Task goal: Across the records that follow, how many lines contain the string "Select"? Answer with the number only.

Stored records
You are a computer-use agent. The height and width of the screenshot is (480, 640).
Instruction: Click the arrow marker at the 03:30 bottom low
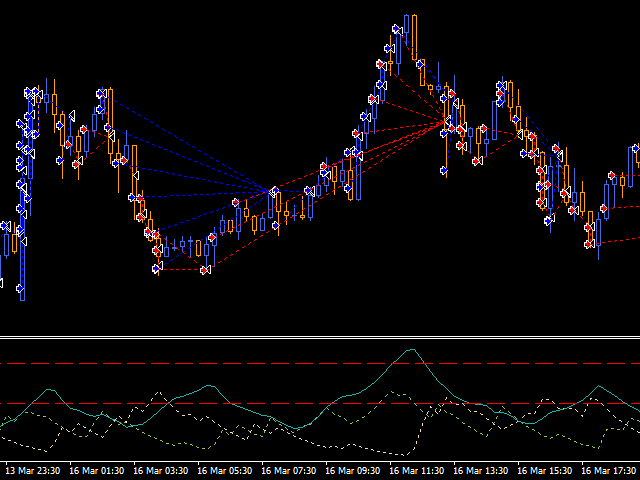click(x=157, y=268)
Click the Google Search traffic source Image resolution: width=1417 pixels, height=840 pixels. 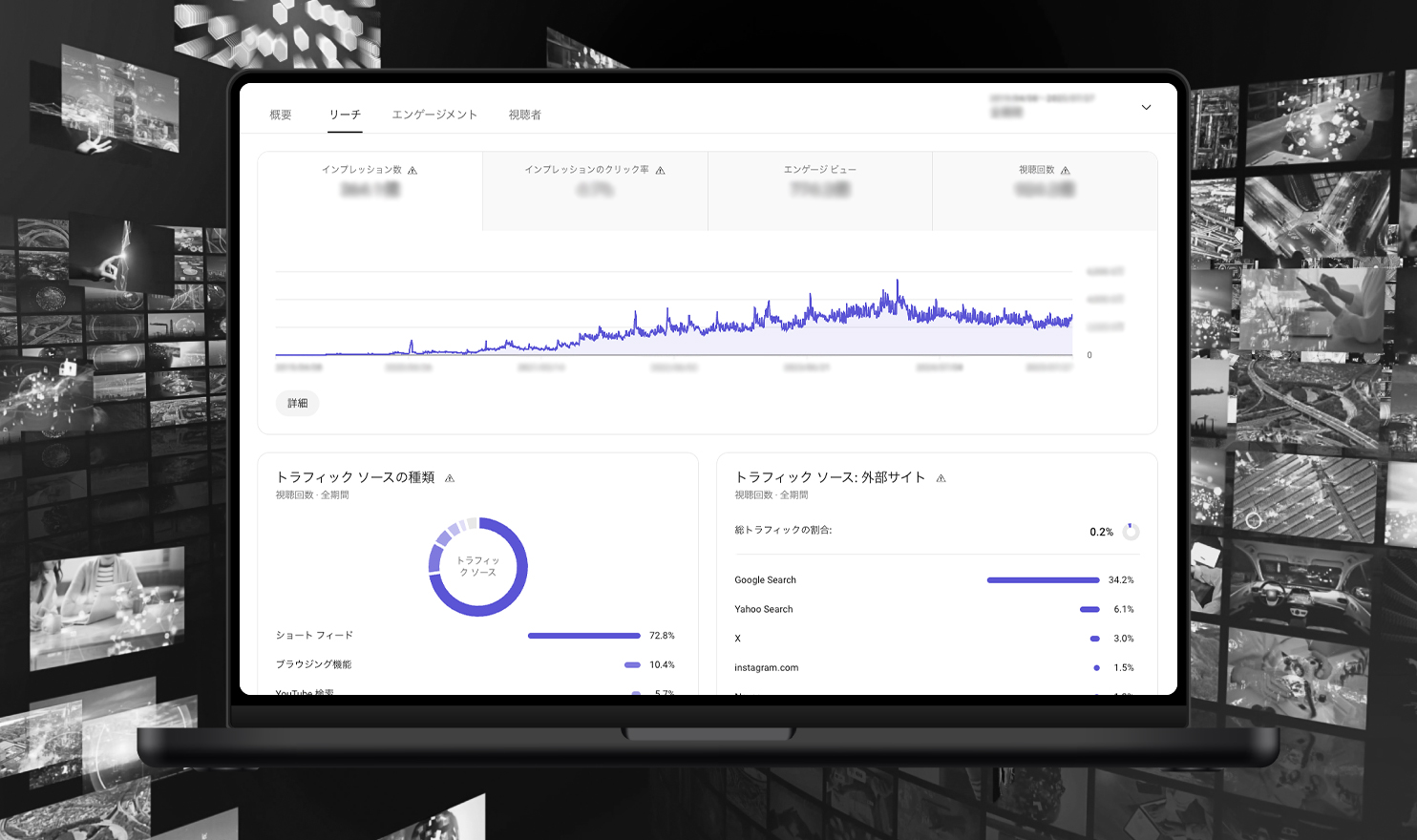(x=765, y=580)
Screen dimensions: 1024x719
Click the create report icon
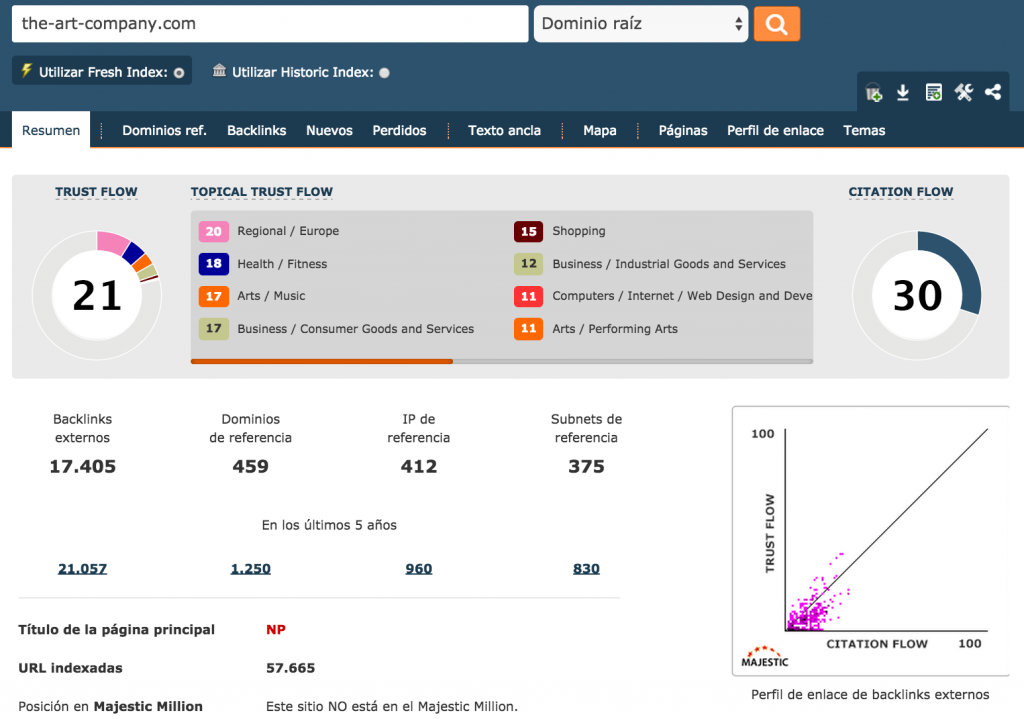tap(933, 93)
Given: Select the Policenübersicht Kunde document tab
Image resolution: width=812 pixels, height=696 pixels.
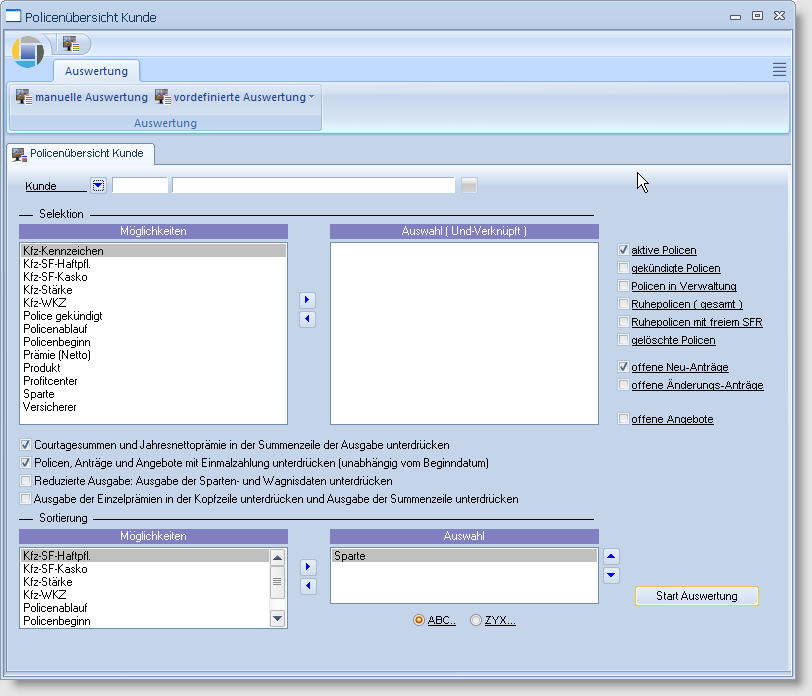Looking at the screenshot, I should click(78, 153).
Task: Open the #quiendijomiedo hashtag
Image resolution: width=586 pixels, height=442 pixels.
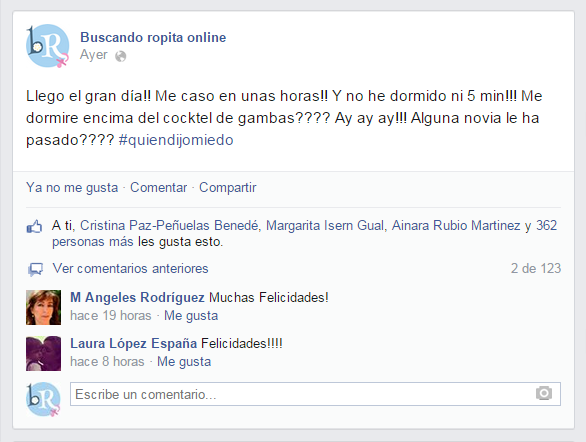Action: point(176,140)
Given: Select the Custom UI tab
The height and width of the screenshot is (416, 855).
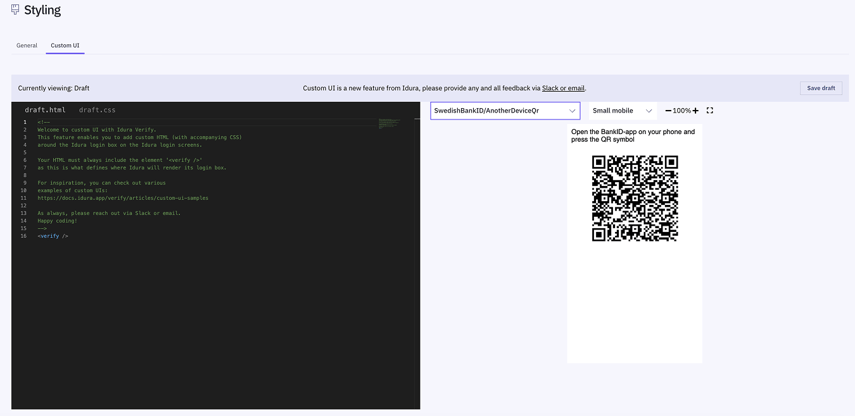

Solution for this problem: 2